Alarmée par cette hécatombe, la police a lancé une vaste opération de fouilles dans des zones sensibles en juin. Cela a mené à 2500 arrestations liées au port d'arme blanche.

Un nouveau phénomène serait à l'origine de cette culture du couteau: les guerres des codes postaux. «Les jeunes gangsters défendent maintenant un territoire, une rue», dit l'experte Charlotte Pickles, du Centre pour la justice sociale. Ils en portent d'ailleurs souvent le nom, comme les «Peckham Boys» ou les «Tottenham Man Dem».

Les footballeurs en herbe rencontrés vendredi dernier se sentent prisonniers de leur quartier. «Quand je vais quelque part où mon visage n'est pas connu, je risque de me faire attaquer», dit Louie, 16 ans.

Le prix à payer

Des enfants de plus en plus jeunes se font happer par les gangs. «Des gamins de 9 ans en font partie dans mon coin», dit Jimbo. Ils agissent comme coursiers avant de monter dans la hiérarchie. Pour beaucoup, le gang a remplacé la famille.

Le gouvernement britannique vient de promettre aux communautés touchées l'équivalent de 40 millions de dollars canadiens sur trois ans. Un budget de misère, selon les intervenants locaux. En comparaison, la police de Montréal recevra la même somme sur cinq ans pour sa lutte antigang.

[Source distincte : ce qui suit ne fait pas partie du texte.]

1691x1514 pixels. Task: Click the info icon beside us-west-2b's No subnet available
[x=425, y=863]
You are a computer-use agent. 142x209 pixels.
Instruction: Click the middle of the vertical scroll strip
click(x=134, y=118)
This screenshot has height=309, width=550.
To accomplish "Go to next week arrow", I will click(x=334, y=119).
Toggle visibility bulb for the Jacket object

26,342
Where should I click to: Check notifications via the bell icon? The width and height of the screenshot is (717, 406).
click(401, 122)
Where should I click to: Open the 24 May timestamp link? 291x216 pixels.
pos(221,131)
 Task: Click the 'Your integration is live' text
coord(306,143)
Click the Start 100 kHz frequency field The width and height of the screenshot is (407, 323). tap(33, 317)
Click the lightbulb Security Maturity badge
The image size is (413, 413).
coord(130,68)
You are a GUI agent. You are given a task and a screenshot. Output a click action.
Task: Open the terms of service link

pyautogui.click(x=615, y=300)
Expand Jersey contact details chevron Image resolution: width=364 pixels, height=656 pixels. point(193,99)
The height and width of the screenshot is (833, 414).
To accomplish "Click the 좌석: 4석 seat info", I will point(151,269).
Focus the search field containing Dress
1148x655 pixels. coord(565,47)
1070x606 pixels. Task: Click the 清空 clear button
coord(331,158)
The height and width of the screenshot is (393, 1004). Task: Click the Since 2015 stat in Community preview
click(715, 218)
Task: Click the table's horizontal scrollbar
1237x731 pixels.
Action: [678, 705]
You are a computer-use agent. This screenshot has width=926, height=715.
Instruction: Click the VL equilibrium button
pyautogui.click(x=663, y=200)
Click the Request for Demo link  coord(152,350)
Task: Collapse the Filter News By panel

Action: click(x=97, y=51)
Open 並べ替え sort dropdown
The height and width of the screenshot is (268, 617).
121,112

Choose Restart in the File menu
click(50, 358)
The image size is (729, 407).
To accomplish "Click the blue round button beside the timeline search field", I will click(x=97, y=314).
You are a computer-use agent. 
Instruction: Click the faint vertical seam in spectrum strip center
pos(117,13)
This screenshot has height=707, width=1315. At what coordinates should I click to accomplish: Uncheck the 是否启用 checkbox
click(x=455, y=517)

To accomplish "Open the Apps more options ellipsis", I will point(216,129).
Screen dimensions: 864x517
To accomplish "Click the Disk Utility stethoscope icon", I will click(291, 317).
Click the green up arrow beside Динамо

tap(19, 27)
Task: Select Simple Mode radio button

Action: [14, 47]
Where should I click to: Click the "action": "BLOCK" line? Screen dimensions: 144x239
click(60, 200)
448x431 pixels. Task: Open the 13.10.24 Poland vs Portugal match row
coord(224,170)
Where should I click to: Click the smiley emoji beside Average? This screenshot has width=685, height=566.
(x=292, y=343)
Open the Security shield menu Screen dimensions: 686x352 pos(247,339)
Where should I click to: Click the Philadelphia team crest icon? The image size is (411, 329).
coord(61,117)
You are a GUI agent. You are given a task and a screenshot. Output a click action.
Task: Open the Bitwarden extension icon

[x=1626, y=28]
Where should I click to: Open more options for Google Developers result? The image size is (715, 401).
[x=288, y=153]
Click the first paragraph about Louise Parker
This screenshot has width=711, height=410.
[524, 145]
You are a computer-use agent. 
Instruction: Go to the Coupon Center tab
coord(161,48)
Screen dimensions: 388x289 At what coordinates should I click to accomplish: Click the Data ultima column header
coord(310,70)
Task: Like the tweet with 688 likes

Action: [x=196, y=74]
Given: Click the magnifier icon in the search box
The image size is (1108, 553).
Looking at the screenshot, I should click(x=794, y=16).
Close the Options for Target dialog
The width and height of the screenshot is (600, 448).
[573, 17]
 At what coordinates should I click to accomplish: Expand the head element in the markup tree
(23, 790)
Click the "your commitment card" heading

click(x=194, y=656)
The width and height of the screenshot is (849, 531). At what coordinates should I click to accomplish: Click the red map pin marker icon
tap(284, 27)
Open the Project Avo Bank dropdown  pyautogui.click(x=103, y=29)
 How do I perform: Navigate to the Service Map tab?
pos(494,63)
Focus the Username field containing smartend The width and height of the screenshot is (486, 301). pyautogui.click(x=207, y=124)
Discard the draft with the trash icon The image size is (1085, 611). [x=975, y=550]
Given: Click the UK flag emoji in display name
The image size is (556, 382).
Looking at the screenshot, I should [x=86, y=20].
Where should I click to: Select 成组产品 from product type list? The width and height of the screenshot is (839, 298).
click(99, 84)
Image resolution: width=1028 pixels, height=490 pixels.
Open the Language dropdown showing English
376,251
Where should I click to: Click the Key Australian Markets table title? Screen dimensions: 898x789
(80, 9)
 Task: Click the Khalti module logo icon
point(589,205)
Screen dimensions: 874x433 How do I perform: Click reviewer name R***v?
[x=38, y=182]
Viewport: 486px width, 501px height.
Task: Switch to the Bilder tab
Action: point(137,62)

Le fléau des gangs est né d'un manque de programmes sociaux dans les quartiers pauvres, selon John Pitts, professeur à l'Université Bedfordshire. «Les gouvernements des 25 dernières années croyaient que la prospérité nationale allait profiter à tous. Or, le fossé entre les riches et les pauvres s'est creusé.»

«Les quartiers défavorisés ont été traités comme des décharges publiques. Maintenant, toute la Grande-Bretagne en paie le prix», renchérit Charlotte Pickles.